* [DATA]
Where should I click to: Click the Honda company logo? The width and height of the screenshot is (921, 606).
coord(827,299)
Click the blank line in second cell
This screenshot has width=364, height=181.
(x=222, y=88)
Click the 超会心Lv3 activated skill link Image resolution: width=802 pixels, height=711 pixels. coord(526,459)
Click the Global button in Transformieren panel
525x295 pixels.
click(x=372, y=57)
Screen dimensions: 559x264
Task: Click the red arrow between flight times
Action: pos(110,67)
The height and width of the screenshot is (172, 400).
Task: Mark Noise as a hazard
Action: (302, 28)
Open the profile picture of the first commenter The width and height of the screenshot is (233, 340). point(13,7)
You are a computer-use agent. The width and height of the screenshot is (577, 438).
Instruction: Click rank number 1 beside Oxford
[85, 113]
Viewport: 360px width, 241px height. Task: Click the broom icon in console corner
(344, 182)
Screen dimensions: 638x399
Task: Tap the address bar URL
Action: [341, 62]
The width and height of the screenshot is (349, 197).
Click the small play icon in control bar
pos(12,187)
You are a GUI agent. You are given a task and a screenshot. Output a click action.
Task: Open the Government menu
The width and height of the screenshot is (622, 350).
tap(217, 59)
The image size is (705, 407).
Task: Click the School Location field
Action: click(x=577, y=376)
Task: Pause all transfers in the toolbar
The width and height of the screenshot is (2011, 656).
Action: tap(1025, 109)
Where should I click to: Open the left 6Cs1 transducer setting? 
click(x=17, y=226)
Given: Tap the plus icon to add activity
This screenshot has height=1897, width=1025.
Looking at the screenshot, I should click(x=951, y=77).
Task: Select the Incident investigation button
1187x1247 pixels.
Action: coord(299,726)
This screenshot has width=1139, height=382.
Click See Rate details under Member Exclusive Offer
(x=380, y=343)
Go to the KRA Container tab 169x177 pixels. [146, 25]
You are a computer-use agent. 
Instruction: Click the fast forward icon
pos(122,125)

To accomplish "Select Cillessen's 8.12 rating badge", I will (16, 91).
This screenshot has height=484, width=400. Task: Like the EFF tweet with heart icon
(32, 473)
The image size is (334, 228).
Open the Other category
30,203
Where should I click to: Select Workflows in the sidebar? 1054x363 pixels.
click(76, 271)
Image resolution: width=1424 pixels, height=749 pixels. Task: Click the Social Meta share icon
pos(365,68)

* [INSTRUCTIONS TO FOLLOW]
Only the lines above, from the first through the one holding "The width and height of the screenshot is (349, 197).", are to be output, and they must be copied exactly.

* [EXERCISE RESPONSE]
Where should I click to: Click the Honda company logo? The width and height of the screenshot is (921, 606).
coord(827,299)
Click the blank line in second cell
This screenshot has width=364, height=181.
(x=222, y=88)
Click the 超会心Lv3 activated skill link Image resolution: width=802 pixels, height=711 pixels. coord(526,459)
Click the Global button in Transformieren panel
525x295 pixels.
click(x=372, y=57)
Screen dimensions: 559x264
Task: Click the red arrow between flight times
Action: pos(110,67)
The height and width of the screenshot is (172, 400).
Task: Mark Noise as a hazard
Action: (302, 28)
Open the profile picture of the first commenter The width and height of the screenshot is (233, 340). point(13,7)
You are a computer-use agent. The width and height of the screenshot is (577, 438).
Instruction: Click rank number 1 beside Oxford
[85, 113]
Viewport: 360px width, 241px height. Task: Click the broom icon in console corner
(344, 182)
Screen dimensions: 638x399
Task: Tap the address bar URL
Action: [341, 62]
The width and height of the screenshot is (349, 197).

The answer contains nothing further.